I noticed something about my logical thinking processes as I try to learn different subjects. I will set myself up for failure and act as if I was just lucky if I succeed at all in any of it. I know it is the remnants of the big dummy, too stupid to do anything right from my past and yes, from my present as well. So instead of doing those things I know I can, I really know I can, I don’t do them because I know that even a little failure will leave me back to that dummy drumbeat. Even as I see it, understand it, and focus on it, it is taking time to get that out of my everyday thinking. This Summer is going to give me the opportunity to clear up again and get my head back in shape. These meds they have me on right now will be over soon and that will help.
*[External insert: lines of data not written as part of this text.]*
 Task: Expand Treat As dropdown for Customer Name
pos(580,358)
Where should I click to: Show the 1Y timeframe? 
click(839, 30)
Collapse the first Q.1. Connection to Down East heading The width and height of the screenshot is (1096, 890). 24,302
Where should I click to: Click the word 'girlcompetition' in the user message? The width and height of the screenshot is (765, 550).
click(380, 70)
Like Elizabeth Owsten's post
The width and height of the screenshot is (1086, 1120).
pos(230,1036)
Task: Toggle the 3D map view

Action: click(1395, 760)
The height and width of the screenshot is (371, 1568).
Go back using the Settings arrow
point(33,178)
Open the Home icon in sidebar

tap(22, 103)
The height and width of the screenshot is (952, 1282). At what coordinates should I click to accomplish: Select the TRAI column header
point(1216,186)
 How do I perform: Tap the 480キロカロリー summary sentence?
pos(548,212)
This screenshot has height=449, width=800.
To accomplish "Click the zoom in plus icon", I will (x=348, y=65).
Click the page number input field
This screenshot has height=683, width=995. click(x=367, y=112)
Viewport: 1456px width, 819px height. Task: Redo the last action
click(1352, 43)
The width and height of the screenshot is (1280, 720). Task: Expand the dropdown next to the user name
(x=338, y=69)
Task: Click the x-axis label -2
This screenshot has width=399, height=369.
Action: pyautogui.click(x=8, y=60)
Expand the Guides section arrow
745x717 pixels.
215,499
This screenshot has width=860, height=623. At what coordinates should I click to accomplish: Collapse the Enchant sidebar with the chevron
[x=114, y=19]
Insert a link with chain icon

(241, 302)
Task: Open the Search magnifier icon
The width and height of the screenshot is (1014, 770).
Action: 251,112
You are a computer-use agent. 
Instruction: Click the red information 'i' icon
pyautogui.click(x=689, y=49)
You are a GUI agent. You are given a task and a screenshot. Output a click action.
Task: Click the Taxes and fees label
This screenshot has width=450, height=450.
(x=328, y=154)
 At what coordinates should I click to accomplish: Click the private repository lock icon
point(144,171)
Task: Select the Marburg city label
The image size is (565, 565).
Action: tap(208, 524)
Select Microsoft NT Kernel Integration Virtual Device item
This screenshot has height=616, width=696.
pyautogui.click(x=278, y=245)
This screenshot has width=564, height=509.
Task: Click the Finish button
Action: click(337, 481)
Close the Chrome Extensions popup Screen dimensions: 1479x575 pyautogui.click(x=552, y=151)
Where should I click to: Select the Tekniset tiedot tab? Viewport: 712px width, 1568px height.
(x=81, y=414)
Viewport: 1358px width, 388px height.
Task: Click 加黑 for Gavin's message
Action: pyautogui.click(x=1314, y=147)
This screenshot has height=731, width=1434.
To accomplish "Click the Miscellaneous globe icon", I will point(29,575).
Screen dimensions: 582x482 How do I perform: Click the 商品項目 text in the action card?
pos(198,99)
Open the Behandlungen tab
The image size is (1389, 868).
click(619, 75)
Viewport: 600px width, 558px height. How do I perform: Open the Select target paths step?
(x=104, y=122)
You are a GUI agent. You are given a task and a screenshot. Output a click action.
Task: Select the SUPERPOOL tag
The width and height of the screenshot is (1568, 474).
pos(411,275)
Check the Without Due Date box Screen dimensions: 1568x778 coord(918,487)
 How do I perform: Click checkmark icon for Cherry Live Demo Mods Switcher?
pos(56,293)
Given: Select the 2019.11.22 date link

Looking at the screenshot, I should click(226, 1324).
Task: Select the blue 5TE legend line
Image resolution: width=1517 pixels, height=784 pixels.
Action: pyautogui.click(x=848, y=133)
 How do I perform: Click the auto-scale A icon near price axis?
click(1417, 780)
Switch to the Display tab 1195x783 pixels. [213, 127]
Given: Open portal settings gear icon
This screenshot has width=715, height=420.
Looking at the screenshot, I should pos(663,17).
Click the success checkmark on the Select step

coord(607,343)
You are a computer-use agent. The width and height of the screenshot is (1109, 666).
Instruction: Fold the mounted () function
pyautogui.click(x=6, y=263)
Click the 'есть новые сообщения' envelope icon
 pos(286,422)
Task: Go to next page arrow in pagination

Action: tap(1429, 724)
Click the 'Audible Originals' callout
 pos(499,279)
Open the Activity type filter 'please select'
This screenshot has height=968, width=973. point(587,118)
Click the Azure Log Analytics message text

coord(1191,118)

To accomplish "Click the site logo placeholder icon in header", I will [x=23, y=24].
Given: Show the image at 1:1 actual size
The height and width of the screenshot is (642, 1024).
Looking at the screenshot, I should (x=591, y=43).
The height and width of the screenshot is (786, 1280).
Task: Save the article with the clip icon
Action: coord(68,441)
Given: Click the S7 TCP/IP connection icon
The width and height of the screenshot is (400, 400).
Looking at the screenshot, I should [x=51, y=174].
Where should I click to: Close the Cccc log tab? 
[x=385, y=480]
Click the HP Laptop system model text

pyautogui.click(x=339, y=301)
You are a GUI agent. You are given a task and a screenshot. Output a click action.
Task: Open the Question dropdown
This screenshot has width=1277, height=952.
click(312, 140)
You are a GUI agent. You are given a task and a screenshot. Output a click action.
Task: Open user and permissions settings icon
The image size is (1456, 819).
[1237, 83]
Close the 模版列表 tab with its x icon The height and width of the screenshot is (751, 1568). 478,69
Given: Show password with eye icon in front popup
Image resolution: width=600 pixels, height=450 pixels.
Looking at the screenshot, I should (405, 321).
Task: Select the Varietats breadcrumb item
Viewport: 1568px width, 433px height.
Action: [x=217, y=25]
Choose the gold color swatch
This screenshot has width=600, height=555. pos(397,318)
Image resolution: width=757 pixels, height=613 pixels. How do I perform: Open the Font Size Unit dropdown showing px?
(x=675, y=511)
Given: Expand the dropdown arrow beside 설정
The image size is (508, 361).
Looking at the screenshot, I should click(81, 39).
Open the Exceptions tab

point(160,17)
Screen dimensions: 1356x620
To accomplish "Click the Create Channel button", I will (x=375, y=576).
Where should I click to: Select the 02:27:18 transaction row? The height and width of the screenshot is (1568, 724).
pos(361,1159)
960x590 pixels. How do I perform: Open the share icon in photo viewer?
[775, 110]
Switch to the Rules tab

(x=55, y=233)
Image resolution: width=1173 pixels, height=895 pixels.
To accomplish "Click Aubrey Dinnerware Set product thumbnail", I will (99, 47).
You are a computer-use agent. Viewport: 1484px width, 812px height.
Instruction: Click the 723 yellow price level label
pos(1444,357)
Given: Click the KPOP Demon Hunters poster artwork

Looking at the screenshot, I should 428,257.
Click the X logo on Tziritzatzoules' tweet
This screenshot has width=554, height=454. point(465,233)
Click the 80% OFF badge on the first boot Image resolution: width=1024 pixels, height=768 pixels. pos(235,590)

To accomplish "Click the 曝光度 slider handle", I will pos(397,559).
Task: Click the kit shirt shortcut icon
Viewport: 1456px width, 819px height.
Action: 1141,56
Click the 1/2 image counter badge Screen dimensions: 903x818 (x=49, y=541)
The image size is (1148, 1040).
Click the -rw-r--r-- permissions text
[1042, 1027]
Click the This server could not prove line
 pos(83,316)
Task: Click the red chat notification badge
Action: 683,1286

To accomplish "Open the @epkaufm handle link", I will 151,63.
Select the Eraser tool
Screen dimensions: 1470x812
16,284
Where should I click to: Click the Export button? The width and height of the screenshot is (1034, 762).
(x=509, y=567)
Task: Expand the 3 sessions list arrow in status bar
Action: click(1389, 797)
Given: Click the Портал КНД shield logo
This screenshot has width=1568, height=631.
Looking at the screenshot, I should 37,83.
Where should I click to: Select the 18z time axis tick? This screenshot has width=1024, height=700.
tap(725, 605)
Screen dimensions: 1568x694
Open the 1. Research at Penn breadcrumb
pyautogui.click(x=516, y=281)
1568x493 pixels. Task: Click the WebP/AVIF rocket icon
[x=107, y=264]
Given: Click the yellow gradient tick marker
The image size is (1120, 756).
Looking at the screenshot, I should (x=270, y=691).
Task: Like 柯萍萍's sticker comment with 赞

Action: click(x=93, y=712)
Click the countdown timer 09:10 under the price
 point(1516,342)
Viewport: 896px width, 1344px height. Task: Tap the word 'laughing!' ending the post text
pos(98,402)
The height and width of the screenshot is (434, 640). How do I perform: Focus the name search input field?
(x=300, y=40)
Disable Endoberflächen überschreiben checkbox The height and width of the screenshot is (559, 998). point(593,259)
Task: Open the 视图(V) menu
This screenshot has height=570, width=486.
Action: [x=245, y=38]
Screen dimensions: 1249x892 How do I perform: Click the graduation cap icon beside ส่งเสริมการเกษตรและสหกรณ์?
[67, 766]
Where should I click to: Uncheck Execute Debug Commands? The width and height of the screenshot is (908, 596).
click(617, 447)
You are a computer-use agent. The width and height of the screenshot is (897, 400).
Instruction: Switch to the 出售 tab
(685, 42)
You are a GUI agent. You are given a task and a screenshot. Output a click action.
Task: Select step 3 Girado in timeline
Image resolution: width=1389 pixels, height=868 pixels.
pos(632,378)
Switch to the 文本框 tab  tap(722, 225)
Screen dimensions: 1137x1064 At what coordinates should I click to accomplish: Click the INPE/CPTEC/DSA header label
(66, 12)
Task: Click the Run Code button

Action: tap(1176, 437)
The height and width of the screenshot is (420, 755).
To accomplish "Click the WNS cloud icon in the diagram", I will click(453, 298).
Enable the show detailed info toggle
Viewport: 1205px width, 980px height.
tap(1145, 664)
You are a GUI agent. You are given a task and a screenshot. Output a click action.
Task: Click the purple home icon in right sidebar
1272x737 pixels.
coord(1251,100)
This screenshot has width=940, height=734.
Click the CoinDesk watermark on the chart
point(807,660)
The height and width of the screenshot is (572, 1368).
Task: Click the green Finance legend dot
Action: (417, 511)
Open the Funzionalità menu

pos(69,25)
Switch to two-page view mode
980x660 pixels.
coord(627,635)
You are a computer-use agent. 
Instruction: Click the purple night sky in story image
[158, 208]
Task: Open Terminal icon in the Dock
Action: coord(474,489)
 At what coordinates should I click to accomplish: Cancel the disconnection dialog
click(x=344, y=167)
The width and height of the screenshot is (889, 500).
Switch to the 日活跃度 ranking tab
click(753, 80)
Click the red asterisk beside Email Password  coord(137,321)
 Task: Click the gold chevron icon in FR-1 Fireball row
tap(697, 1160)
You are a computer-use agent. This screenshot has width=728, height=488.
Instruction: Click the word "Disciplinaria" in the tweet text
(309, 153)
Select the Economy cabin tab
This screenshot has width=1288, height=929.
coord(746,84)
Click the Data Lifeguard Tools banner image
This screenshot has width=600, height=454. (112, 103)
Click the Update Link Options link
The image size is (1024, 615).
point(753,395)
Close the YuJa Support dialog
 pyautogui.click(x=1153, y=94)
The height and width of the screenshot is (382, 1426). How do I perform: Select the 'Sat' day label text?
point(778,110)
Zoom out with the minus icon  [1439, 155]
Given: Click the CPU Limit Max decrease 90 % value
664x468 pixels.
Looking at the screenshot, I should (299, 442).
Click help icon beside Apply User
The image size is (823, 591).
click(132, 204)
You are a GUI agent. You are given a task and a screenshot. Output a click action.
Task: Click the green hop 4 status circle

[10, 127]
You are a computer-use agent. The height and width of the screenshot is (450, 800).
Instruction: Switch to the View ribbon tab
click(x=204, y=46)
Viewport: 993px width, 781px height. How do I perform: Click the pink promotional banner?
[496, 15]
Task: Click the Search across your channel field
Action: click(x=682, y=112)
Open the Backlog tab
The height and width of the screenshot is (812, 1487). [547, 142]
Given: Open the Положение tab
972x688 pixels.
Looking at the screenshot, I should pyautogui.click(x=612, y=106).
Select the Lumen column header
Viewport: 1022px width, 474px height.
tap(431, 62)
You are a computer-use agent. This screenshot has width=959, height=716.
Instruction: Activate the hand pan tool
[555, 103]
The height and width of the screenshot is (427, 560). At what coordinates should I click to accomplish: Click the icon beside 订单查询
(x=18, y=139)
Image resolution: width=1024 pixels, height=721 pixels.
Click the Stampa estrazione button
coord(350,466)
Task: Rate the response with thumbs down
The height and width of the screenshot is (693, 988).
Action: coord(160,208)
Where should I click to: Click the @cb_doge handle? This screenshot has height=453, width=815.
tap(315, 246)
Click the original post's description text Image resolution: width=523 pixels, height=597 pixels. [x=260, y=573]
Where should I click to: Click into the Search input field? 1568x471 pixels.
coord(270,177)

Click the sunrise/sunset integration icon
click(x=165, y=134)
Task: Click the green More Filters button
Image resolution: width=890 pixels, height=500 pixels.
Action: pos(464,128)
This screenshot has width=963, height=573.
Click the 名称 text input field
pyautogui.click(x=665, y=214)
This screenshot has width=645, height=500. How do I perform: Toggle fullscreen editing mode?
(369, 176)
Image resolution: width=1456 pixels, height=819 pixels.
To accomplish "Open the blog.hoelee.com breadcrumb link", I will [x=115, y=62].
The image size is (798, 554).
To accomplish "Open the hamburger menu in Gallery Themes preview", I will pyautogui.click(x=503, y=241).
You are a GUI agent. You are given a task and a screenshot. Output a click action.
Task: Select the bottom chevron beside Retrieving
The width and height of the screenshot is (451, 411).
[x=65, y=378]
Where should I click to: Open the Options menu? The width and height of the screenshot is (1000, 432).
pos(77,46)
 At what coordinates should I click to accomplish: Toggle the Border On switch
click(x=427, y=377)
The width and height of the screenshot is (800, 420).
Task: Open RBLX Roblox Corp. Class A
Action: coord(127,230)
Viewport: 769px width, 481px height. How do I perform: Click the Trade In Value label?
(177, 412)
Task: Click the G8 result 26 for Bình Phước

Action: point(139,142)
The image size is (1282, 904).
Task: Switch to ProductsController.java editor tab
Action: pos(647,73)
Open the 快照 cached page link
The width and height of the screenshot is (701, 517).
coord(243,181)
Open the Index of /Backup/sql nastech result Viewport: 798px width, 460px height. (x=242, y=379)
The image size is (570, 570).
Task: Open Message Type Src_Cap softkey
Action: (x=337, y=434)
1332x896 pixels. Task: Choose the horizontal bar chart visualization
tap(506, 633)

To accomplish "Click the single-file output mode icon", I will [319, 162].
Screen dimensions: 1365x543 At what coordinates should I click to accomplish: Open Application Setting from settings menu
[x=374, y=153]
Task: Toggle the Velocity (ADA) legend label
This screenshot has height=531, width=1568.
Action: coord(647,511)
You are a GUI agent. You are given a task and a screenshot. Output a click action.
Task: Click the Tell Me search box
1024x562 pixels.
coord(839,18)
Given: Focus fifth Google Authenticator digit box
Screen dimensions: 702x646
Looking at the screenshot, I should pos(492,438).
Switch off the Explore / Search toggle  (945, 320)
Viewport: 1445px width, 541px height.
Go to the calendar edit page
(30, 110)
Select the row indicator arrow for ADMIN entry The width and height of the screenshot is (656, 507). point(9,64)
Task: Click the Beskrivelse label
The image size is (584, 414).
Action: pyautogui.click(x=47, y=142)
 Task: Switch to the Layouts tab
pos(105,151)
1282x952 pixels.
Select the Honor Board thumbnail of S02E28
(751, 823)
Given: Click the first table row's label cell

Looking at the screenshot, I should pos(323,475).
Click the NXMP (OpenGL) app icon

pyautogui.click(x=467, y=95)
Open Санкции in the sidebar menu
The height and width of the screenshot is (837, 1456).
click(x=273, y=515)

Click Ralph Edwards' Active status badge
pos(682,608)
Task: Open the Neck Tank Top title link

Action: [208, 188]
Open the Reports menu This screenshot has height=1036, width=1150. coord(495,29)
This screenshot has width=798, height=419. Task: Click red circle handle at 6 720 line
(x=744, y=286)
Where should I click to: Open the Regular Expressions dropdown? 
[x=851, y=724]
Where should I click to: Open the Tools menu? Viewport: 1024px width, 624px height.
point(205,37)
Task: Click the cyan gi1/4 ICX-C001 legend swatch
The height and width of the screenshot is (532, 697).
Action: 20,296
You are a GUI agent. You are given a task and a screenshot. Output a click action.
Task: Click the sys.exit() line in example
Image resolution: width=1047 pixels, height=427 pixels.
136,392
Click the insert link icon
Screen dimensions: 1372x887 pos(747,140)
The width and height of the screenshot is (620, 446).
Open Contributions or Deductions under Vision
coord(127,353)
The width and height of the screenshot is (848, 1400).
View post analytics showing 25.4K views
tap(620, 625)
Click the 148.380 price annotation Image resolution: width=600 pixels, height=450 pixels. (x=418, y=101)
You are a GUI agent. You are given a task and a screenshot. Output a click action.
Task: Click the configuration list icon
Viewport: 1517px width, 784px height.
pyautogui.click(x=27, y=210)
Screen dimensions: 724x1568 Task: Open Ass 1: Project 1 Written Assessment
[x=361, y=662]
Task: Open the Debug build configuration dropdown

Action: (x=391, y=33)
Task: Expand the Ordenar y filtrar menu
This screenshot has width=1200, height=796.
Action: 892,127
I feel so bad that I messed up on my speech at the commencement for college. Here I was a virtual nobody and all of a sudden people wanted to hear about my story. I will say that I am now humbled and will appreciate the time to grow my beard and hide out under a hoodie going forward. No time to talk, just be a very quiet student that does his work. I figure I better not make waves if I am around there at all, not even enough to get noticed, I am good at ghosting out. Speaking of which makes it all pretty funny, I am future tripping about a future that I have about even odds of making it to living. My heart is not going to get better on its own and these last few months have felt very different from before. It will work, or it won’t, if it doesn’t try something else.
I know that no matter what happens I can always go back to my old life, a very small cog in a gear that goes nowhere. The things that I have to say are no different than the next guy, just maybe more nerdy. The pages will go dark, and my life will still breathe. If not here among the pages, then there among the clouds, energy for thought and a moment of a lifetime away.